As the Congress debates health care reform in Washington, New Year's offers us an opportunity to do some personal health care reform of our own. But instead of making individual resolutions which are often times quickly forgotten, New Year's is a good time to take personal inventory of our lives, says Temple University psychologist Frank Farley.
"In so many fields we take stock, we take inventory, we take a pulse at the end of the year," says Farley, a professor at Temple. "Sports commentators are going to be reviewing the year in sports and pundits will be doing the same for politics. Even businesses do an end of the year inventory and balancing of the books.
Advertisement"But we are not so good at doing that about ourselves, reflecting and assessing how we've done this past year," he says.
Historically, says Farley, the end of the calendar year has enormous impact on us as we construct our lives to a very large extent around the calendar, with December 31 being a very important date.
"I don't think it is trivial this time of year to take psychological stock or personal stock of ourselves, and try to decide, 'Ok, I'm going to work on this, I'm going to do that,'" he says. "The taking stock, whether you make resolutions or not, is very helpful at the end of the year and the end of the decade as we are now.
"And we might need to know where we stand this particular January 1, because we are in the midst of a 'perfect storm' of stress and challenges in this country, with a highly unpredictable economy, with unemployment at the highest levels in decades, with two ongoing wars, and with a relatively new administration in Washington," Farley adds. "These developments have a common thread, uncertainty.
"What will 2010 bring; how shall we proceed as a nation, and individually, in the face of all this?" he says. "Planning and knowledge are important antidotes to uncertainty and the fear that uncertainty can bring. Setting goals and personal strategies for your entry into the New Year can help reduce the uncertainty and thus the fear."

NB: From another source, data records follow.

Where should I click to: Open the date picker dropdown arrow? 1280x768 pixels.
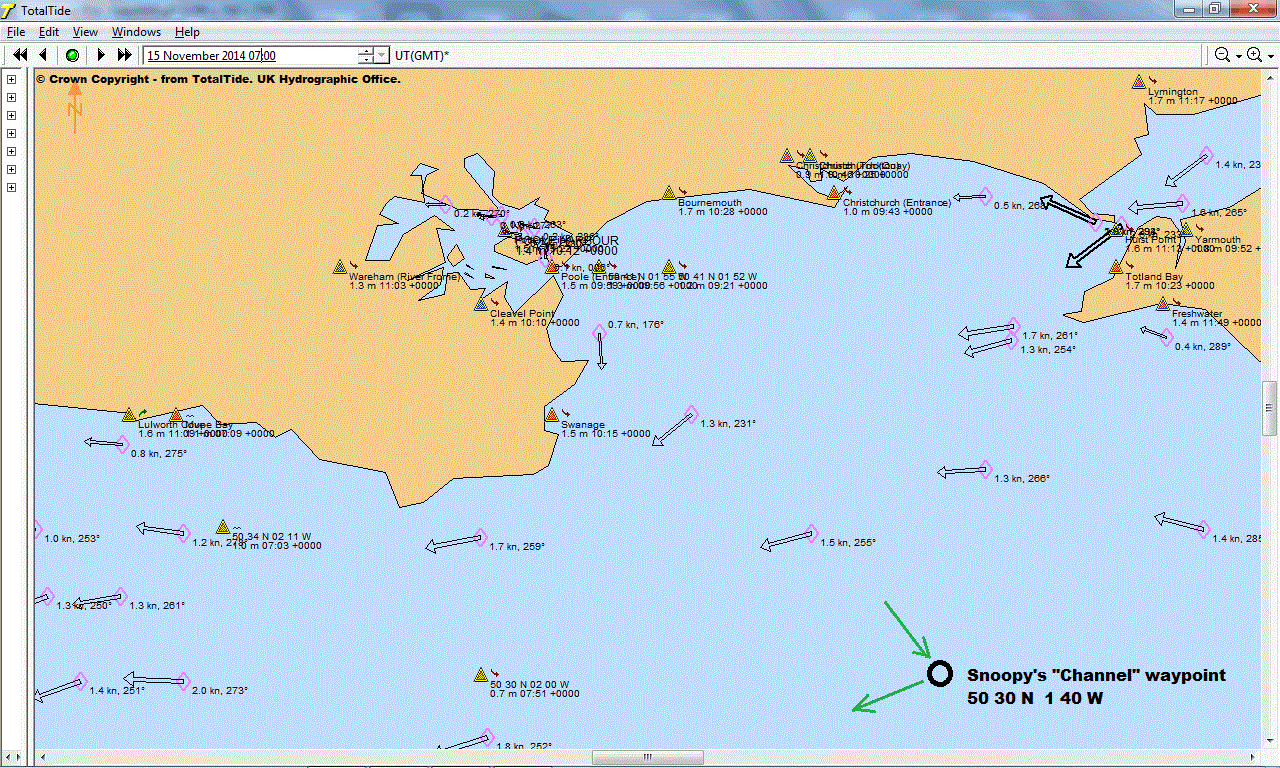(x=382, y=56)
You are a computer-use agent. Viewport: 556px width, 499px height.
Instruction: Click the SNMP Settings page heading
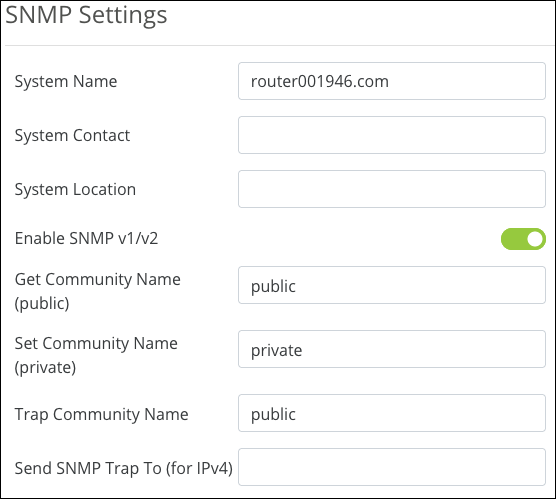pos(86,16)
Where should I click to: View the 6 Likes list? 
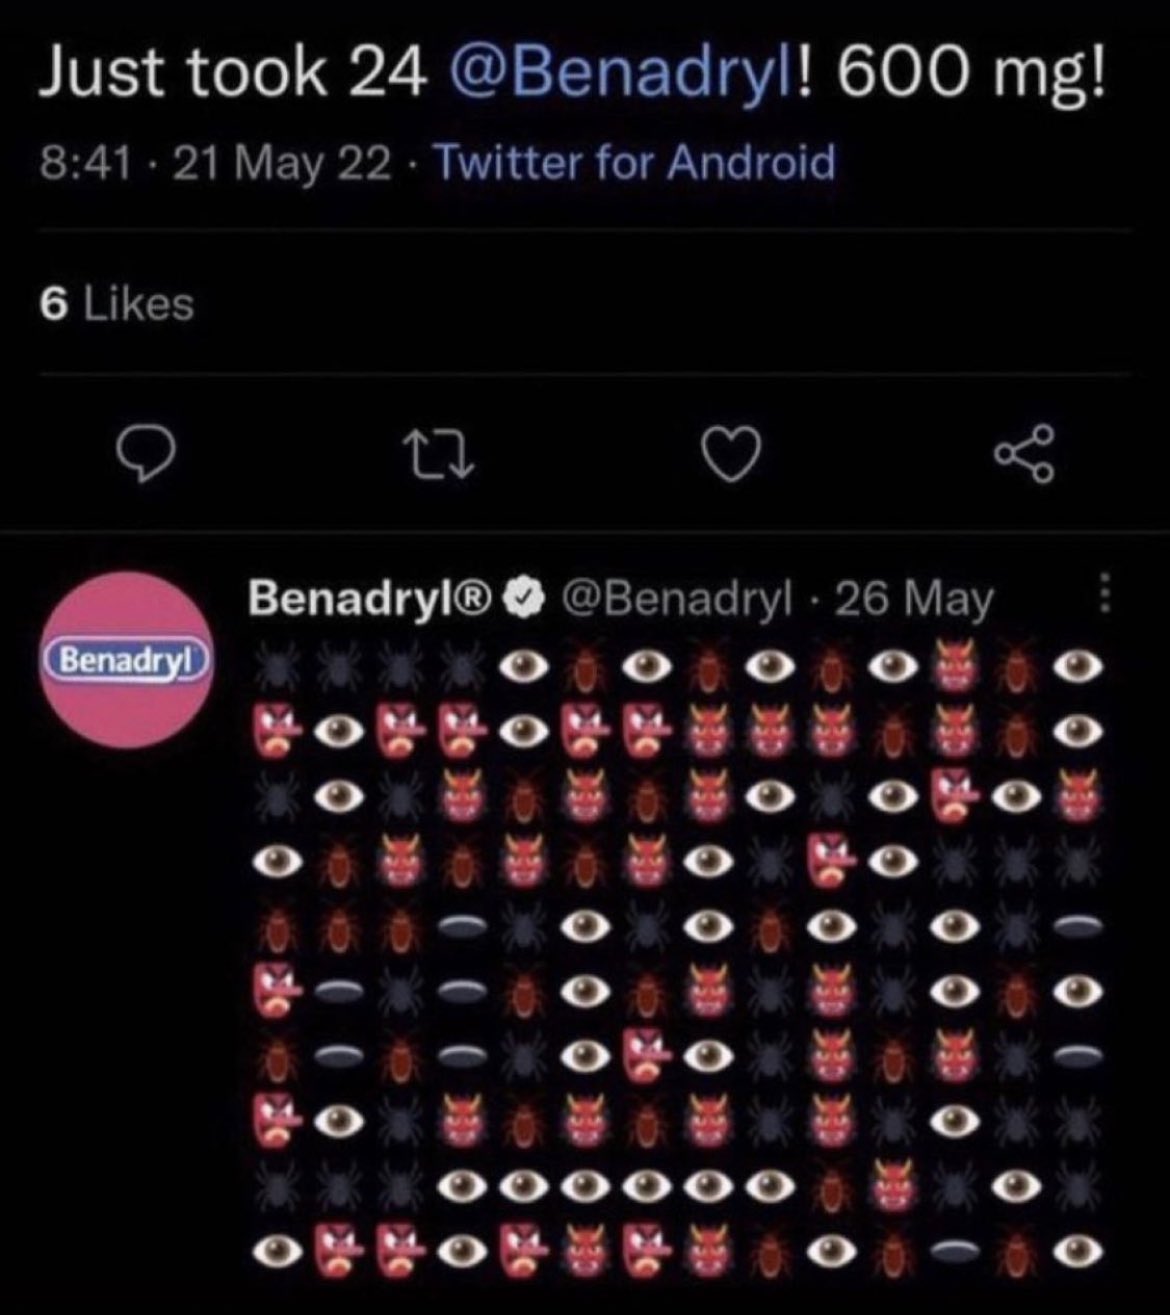click(117, 303)
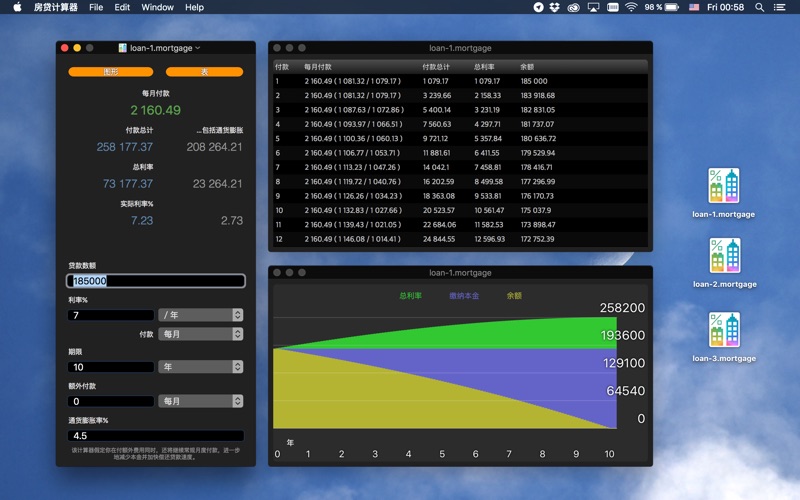Open the Window menu
This screenshot has height=500, width=800.
tap(157, 7)
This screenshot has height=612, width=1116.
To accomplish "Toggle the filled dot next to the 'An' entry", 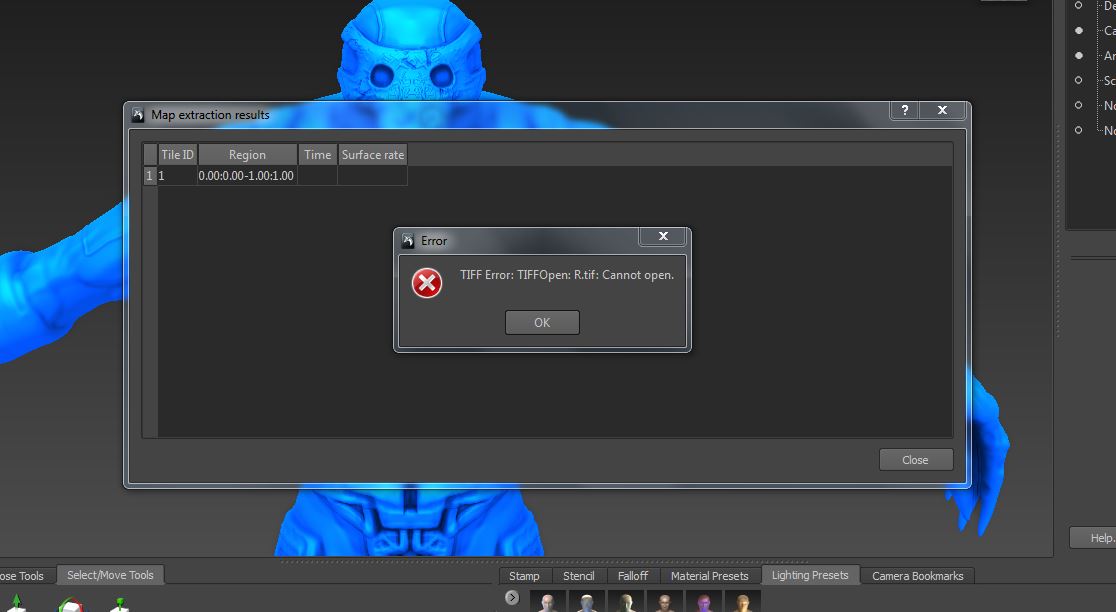I will click(1081, 55).
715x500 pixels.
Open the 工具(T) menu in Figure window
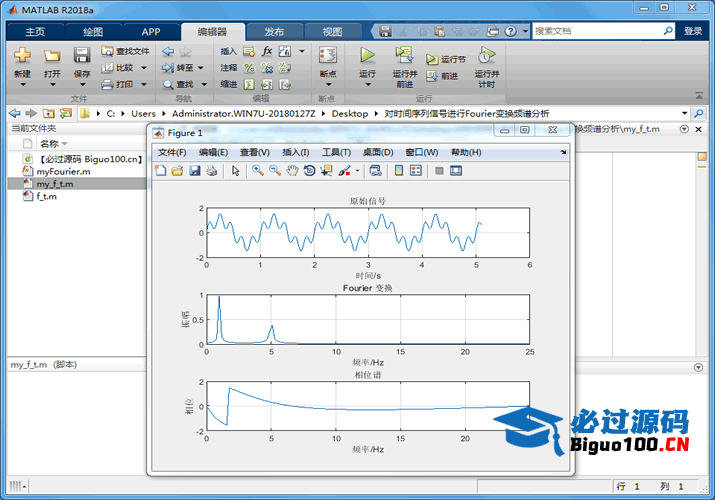pyautogui.click(x=336, y=152)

Farley, a past president of the American Psychological Association, suggests making a list of things that are absolutely essential that you have to deal with in the coming year. "We do that in a sense everyday; lots of people keep 'to do' lists in one way of another, but this one should be more reflective and it often isn't."
In addition, making a list will give you more focus and direction in how you can concentrate on those items that you wish to deal with, he says.
Once you have made your list of things "to do" or resolutions, Farley recommends sharing them with family or friends as a sort of support system for seeing your resolutions through.
"There is often a flip, glib or impulsive quality to some of the resolutions we come up with at New Year's and they are often going nowhere," he points out. "But having family, friends or professionals help with your resolutions is going to have more impact than just a personal resolution that you keep to yourself or mention in passing."
Farley says that New Year's also offers a good opportunity to forgive, whether it is forgiving a grudge or an argument, and start a fresh relationship with that person. "There are some studies that show that things like one's anxiety and stress almost melt away when you forgive someone for something," he says. "Getting rid of some stress and anxiety for 2010 is a healthy plan. Let's create some of our own personal health care reform.
"To me, New Year's can be turned into something profound," adds Farley. "It represents a benchmark in the history of the world and it should be a benchmark in an individual's personal history.
"It is a time to reflect on where we've been and where we're going next," he says. "Our journey is not random. You can influence that journey and this is a good time to do it."